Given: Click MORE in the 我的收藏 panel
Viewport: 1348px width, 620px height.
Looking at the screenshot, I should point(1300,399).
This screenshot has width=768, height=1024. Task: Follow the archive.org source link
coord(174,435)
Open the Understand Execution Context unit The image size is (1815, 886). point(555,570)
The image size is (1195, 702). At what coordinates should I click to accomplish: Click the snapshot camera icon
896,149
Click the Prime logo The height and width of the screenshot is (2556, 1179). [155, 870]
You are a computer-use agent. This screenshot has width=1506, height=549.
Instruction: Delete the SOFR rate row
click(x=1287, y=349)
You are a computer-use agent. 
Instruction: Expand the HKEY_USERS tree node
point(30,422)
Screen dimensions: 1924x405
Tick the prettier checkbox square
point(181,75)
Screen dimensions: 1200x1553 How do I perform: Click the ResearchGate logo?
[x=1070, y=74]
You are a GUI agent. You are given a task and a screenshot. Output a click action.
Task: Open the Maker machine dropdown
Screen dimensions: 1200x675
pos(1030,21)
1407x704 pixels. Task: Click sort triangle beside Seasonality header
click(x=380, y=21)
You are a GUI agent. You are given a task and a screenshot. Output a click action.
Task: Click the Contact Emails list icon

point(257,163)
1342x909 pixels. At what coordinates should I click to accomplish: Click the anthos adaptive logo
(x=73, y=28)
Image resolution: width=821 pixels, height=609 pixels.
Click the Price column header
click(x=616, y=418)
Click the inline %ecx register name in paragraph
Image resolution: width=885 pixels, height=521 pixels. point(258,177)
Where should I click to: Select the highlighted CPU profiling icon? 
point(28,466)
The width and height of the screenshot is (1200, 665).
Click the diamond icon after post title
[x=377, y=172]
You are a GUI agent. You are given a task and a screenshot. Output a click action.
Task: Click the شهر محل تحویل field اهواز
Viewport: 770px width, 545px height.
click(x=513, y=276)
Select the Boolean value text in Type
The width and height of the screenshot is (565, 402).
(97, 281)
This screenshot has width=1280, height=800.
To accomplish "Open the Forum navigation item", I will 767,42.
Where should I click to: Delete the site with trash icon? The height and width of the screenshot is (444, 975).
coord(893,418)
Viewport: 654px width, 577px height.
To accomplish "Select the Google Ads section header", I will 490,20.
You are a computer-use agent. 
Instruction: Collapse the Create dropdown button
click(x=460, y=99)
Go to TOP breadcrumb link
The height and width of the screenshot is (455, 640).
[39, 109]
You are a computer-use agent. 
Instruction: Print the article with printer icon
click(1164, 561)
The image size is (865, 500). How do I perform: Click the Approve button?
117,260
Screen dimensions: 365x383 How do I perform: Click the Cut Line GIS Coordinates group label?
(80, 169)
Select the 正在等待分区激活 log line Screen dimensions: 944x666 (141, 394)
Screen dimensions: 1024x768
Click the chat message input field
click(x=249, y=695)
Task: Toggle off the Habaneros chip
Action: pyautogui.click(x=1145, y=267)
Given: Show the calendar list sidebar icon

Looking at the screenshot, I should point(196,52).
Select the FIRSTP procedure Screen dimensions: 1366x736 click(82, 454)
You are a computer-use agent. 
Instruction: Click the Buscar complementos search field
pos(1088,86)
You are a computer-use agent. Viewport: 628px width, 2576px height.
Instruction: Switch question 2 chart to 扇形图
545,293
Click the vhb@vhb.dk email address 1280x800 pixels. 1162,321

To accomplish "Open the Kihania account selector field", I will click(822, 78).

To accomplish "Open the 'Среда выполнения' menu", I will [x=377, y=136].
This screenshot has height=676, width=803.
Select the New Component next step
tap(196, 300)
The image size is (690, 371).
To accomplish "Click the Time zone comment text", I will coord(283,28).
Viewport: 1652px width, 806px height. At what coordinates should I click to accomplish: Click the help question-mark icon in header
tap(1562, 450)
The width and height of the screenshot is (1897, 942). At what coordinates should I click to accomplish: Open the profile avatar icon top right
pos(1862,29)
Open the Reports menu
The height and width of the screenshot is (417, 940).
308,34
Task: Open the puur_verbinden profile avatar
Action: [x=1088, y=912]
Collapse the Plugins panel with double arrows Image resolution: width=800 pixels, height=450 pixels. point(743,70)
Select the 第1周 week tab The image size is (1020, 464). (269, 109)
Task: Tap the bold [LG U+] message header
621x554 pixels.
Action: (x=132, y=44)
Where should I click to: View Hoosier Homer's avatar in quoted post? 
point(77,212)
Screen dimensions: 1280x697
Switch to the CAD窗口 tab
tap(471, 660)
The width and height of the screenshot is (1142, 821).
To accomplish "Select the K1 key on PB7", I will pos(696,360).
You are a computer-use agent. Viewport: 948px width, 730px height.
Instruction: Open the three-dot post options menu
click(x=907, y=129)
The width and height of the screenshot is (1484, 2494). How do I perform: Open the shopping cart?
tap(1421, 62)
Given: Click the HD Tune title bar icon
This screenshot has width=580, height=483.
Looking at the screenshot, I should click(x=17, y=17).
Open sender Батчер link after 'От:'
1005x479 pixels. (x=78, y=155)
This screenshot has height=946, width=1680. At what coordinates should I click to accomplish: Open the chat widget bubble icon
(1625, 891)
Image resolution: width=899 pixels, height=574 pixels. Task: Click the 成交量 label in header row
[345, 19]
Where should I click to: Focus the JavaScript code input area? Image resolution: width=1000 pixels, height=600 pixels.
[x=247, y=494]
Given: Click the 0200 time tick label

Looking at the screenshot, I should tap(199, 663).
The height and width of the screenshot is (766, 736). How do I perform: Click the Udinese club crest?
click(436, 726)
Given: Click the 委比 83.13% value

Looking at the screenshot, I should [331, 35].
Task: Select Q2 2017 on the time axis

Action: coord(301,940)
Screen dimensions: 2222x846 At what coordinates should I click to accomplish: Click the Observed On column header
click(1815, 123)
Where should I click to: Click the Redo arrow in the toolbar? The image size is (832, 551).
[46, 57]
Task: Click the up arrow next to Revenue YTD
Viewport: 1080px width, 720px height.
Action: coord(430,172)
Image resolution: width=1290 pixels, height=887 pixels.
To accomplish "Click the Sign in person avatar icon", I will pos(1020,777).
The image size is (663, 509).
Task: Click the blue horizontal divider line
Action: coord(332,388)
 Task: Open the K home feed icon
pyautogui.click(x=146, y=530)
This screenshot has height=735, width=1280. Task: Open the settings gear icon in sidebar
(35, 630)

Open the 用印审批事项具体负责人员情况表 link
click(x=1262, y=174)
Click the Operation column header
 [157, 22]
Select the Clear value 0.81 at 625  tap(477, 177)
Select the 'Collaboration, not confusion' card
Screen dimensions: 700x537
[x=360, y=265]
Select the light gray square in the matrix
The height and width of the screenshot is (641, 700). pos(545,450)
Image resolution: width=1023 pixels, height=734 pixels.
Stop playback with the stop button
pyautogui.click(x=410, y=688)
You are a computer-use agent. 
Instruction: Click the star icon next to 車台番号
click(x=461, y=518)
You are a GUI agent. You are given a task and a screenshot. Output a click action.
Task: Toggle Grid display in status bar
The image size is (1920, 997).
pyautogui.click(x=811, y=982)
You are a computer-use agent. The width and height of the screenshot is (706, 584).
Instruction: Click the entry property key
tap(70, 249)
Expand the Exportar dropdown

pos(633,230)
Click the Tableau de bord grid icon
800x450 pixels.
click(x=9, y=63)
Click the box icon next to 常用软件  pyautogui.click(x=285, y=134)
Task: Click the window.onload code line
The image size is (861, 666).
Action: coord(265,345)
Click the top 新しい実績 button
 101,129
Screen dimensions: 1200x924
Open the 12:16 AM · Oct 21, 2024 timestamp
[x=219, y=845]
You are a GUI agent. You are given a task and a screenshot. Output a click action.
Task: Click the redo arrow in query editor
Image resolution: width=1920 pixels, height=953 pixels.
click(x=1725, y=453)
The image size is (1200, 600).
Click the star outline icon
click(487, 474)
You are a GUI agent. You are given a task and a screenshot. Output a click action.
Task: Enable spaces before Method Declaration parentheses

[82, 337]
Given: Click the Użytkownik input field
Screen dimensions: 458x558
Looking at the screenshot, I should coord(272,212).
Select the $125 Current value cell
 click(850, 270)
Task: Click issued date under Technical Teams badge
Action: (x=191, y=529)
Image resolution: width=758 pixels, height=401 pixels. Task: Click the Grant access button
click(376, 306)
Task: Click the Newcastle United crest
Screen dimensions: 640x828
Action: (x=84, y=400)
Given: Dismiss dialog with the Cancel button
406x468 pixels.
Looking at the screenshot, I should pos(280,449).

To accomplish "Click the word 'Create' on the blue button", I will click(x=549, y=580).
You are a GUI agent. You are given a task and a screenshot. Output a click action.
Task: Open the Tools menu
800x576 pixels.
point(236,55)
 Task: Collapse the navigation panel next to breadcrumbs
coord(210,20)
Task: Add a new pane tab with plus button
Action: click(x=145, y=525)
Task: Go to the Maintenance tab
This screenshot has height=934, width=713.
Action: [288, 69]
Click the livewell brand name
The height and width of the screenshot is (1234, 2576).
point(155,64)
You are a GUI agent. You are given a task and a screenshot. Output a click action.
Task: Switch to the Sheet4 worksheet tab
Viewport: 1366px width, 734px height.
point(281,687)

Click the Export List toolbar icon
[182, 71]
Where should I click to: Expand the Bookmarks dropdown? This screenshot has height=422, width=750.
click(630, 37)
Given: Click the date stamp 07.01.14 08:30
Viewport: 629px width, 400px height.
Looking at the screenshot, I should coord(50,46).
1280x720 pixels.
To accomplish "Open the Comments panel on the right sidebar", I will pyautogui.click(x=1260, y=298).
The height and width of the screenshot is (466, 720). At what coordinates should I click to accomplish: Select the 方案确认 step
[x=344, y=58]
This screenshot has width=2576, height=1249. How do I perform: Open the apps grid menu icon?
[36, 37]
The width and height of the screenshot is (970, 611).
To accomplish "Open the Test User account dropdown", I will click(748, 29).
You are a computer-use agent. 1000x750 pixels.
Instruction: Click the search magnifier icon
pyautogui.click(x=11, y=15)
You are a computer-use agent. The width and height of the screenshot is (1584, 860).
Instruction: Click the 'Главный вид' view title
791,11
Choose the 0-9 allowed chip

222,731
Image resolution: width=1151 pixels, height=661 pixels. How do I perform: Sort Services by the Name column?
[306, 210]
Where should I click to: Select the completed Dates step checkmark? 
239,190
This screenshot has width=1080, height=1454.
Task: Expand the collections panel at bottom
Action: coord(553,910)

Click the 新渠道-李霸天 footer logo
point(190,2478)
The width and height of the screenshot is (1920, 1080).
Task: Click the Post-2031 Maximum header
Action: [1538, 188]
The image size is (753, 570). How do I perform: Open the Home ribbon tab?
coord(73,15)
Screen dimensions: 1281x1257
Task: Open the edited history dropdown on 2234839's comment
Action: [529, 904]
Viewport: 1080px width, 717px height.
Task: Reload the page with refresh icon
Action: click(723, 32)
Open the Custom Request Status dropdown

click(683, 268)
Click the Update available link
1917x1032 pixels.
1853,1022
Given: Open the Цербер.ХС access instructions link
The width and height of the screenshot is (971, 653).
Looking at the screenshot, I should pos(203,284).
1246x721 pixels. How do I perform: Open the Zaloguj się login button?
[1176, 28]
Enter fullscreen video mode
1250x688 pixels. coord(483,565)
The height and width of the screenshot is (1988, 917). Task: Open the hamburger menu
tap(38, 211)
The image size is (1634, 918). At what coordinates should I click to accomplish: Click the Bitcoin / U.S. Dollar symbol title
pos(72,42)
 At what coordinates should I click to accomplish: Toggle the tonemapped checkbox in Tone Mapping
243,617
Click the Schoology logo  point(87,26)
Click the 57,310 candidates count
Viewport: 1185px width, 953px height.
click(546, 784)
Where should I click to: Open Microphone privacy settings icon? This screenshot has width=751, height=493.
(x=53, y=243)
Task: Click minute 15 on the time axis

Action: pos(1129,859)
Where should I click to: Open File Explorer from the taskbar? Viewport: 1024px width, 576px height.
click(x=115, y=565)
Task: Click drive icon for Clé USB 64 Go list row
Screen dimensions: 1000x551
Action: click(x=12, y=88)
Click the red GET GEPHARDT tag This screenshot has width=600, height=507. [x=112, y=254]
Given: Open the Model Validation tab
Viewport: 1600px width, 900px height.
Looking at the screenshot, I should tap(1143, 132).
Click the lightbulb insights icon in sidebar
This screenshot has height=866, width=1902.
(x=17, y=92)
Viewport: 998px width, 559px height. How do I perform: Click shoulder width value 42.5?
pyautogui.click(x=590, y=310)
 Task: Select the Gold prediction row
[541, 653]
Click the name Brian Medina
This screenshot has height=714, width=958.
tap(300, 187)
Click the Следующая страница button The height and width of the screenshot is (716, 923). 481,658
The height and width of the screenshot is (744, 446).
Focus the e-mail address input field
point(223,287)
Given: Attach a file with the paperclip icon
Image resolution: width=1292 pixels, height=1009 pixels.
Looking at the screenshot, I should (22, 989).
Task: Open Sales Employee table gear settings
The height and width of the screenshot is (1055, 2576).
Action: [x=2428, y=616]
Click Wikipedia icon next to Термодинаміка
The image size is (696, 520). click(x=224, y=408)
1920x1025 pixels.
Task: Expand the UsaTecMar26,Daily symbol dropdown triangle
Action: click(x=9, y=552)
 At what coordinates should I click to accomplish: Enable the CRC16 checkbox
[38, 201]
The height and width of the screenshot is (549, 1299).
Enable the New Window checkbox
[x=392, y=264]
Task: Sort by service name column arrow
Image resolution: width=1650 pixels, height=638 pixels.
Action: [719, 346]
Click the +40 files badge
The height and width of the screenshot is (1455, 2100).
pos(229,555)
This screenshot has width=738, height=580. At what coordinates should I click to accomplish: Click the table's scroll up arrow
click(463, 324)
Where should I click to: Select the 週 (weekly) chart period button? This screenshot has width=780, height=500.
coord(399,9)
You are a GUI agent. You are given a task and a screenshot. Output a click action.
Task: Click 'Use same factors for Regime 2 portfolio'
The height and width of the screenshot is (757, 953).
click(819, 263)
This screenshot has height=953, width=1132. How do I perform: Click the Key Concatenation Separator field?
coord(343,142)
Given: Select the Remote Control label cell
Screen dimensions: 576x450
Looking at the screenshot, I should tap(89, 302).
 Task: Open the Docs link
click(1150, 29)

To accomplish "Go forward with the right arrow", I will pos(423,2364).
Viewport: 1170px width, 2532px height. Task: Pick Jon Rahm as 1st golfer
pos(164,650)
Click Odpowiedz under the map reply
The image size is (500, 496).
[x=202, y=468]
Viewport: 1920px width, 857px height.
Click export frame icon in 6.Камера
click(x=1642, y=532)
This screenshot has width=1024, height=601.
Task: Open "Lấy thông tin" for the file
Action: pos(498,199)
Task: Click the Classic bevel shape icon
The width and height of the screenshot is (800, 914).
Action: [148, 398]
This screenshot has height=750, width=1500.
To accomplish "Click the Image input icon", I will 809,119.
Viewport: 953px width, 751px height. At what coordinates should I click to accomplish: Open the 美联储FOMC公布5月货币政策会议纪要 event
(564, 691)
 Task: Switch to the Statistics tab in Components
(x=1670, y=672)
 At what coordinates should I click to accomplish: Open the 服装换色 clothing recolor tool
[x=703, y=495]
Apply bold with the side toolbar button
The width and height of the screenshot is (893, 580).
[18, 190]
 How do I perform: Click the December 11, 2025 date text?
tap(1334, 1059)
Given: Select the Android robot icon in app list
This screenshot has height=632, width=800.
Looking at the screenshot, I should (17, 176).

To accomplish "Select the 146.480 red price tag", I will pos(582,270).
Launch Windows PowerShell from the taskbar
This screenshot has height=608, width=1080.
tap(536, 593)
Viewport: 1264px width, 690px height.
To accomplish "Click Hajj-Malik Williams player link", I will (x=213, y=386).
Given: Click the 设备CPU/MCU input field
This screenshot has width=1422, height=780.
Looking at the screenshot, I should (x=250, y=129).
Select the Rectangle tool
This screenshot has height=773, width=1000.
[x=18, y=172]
= = = = =
#### [ASSIGNMENT]
The answer must consist of each line in the entries above that includes "bold".

#### [SOLUTION TO THIS TASK]
Task: Tap the bold [LG U+] message header
Apply bold with the side toolbar button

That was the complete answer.